[Data records]
>>>

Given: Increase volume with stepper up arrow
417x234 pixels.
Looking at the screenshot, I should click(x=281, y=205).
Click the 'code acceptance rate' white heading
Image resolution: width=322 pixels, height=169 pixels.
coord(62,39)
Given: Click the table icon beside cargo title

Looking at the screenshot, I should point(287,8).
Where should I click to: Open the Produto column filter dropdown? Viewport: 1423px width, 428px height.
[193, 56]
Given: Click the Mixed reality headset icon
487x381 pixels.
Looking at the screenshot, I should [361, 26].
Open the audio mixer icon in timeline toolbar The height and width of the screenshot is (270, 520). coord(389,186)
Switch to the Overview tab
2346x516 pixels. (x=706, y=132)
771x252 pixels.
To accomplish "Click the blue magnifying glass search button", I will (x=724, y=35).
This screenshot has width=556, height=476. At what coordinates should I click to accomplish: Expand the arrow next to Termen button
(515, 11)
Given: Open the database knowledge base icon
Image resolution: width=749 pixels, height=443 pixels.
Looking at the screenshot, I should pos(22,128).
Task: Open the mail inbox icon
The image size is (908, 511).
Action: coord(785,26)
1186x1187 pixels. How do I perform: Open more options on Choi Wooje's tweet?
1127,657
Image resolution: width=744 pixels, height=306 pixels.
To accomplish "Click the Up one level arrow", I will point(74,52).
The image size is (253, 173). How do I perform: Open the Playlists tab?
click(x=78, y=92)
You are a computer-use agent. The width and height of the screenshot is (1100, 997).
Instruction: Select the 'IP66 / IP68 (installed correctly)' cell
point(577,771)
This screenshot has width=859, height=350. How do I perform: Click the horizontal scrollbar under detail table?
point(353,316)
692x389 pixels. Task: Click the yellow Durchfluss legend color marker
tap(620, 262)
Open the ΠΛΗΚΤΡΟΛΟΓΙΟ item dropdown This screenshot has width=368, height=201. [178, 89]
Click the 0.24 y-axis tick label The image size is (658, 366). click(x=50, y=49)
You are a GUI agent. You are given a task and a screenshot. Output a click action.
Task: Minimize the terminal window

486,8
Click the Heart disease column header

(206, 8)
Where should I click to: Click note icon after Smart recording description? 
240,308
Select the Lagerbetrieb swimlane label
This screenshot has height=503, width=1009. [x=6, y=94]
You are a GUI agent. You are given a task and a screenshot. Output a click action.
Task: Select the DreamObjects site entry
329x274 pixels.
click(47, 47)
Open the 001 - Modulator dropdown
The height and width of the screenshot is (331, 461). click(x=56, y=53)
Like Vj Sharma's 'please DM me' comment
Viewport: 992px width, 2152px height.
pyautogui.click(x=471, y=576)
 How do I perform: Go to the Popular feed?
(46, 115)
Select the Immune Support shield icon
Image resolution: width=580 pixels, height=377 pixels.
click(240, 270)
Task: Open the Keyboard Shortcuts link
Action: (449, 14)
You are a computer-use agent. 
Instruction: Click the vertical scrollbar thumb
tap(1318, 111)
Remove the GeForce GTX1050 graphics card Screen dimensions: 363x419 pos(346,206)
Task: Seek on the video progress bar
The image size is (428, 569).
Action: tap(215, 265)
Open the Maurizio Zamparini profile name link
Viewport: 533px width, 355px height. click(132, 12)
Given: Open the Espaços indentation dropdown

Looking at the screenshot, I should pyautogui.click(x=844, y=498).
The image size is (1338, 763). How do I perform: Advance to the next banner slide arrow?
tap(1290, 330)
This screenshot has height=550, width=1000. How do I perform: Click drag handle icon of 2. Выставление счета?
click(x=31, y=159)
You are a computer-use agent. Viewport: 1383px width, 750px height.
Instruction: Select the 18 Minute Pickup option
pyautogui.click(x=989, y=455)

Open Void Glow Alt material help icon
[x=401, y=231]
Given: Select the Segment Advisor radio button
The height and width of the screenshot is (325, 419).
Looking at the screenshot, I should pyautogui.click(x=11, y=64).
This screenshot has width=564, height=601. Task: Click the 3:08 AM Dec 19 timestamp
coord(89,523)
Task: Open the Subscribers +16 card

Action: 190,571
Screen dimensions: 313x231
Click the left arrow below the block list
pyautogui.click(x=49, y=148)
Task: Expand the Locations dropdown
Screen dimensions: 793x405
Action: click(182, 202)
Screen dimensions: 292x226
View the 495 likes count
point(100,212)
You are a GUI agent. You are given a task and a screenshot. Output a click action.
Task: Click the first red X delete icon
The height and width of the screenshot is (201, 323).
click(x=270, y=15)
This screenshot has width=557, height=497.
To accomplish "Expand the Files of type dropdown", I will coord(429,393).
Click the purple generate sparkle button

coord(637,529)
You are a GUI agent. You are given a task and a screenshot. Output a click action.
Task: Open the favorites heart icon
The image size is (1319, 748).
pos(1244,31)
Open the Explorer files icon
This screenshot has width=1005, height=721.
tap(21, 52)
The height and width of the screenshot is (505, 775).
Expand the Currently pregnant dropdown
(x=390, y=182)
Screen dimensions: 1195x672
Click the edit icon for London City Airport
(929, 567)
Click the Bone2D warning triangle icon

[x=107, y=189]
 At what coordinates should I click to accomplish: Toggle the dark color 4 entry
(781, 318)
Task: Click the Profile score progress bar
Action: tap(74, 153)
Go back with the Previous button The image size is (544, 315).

<<<

▶ [Task details]
Each record must be printed again, word for word, with nothing dropped.

▶ [Expected answer]
Given: Increase volume with stepper up arrow
417x234 pixels.
Looking at the screenshot, I should click(x=281, y=205).
Click the 'code acceptance rate' white heading
Image resolution: width=322 pixels, height=169 pixels.
coord(62,39)
Given: Click the table icon beside cargo title

Looking at the screenshot, I should point(287,8).
Where should I click to: Open the Produto column filter dropdown? Viewport: 1423px width, 428px height.
[193, 56]
Given: Click the Mixed reality headset icon
487x381 pixels.
Looking at the screenshot, I should [361, 26].
Open the audio mixer icon in timeline toolbar The height and width of the screenshot is (270, 520). coord(389,186)
Switch to the Overview tab
2346x516 pixels. (x=706, y=132)
771x252 pixels.
To accomplish "Click the blue magnifying glass search button", I will (x=724, y=35).
This screenshot has width=556, height=476. At what coordinates should I click to accomplish: Expand the arrow next to Termen button
(515, 11)
Given: Open the database knowledge base icon
Image resolution: width=749 pixels, height=443 pixels.
Looking at the screenshot, I should pos(22,128).
Task: Open the mail inbox icon
The image size is (908, 511).
Action: coord(785,26)
1186x1187 pixels. How do I perform: Open more options on Choi Wooje's tweet?
1127,657
Image resolution: width=744 pixels, height=306 pixels.
To accomplish "Click the Up one level arrow", I will point(74,52).
The image size is (253, 173). How do I perform: Open the Playlists tab?
click(x=78, y=92)
You are a computer-use agent. The width and height of the screenshot is (1100, 997).
Instruction: Select the 'IP66 / IP68 (installed correctly)' cell
point(577,771)
This screenshot has width=859, height=350. How do I perform: Click the horizontal scrollbar under detail table?
point(353,316)
692x389 pixels. Task: Click the yellow Durchfluss legend color marker
tap(620, 262)
Open the ΠΛΗΚΤΡΟΛΟΓΙΟ item dropdown This screenshot has width=368, height=201. [178, 89]
Click the 0.24 y-axis tick label The image size is (658, 366). click(x=50, y=49)
You are a GUI agent. You are given a task and a screenshot. Output a click action.
Task: Minimize the terminal window

486,8
Click the Heart disease column header

(206, 8)
Where should I click to: Click note icon after Smart recording description? 
240,308
Select the Lagerbetrieb swimlane label
This screenshot has height=503, width=1009. [x=6, y=94]
You are a GUI agent. You are given a task and a screenshot. Output a click action.
Task: Select the DreamObjects site entry
329x274 pixels.
click(47, 47)
Open the 001 - Modulator dropdown
The height and width of the screenshot is (331, 461). click(x=56, y=53)
Like Vj Sharma's 'please DM me' comment
Viewport: 992px width, 2152px height.
pyautogui.click(x=471, y=576)
 How do I perform: Go to the Popular feed?
(46, 115)
Select the Immune Support shield icon
Image resolution: width=580 pixels, height=377 pixels.
click(240, 270)
Task: Open the Keyboard Shortcuts link
Action: (449, 14)
You are a computer-use agent. 
Instruction: Click the vertical scrollbar thumb
tap(1318, 111)
Remove the GeForce GTX1050 graphics card Screen dimensions: 363x419 pos(346,206)
Task: Seek on the video progress bar
The image size is (428, 569).
Action: tap(215, 265)
Open the Maurizio Zamparini profile name link
Viewport: 533px width, 355px height. click(132, 12)
Given: Open the Espaços indentation dropdown

Looking at the screenshot, I should pyautogui.click(x=844, y=498).
The image size is (1338, 763). How do I perform: Advance to the next banner slide arrow?
tap(1290, 330)
This screenshot has height=550, width=1000. How do I perform: Click drag handle icon of 2. Выставление счета?
click(x=31, y=159)
You are a computer-use agent. Viewport: 1383px width, 750px height.
Instruction: Select the 18 Minute Pickup option
pyautogui.click(x=989, y=455)

Open Void Glow Alt material help icon
[x=401, y=231]
Given: Select the Segment Advisor radio button
The height and width of the screenshot is (325, 419).
Looking at the screenshot, I should pyautogui.click(x=11, y=64).
This screenshot has width=564, height=601. Task: Click the 3:08 AM Dec 19 timestamp
coord(89,523)
Task: Open the Subscribers +16 card

Action: 190,571
Screen dimensions: 313x231
Click the left arrow below the block list
pyautogui.click(x=49, y=148)
Task: Expand the Locations dropdown
Screen dimensions: 793x405
Action: click(182, 202)
Screen dimensions: 292x226
View the 495 likes count
point(100,212)
You are a GUI agent. You are given a task and a screenshot. Output a click action.
Task: Click the first red X delete icon
The height and width of the screenshot is (201, 323).
click(x=270, y=15)
This screenshot has width=557, height=497.
To accomplish "Expand the Files of type dropdown", I will coord(429,393).
Click the purple generate sparkle button

coord(637,529)
You are a GUI agent. You are given a task and a screenshot. Output a click action.
Task: Open the favorites heart icon
The image size is (1319, 748).
pos(1244,31)
Open the Explorer files icon
This screenshot has width=1005, height=721.
tap(21, 52)
The height and width of the screenshot is (505, 775).
Expand the Currently pregnant dropdown
(x=390, y=182)
Screen dimensions: 1195x672
Click the edit icon for London City Airport
(929, 567)
Click the Bone2D warning triangle icon

[x=107, y=189]
 At what coordinates should I click to accomplish: Toggle the dark color 4 entry
(781, 318)
Task: Click the Profile score progress bar
Action: tap(74, 153)
Go back with the Previous button The image size is (544, 315).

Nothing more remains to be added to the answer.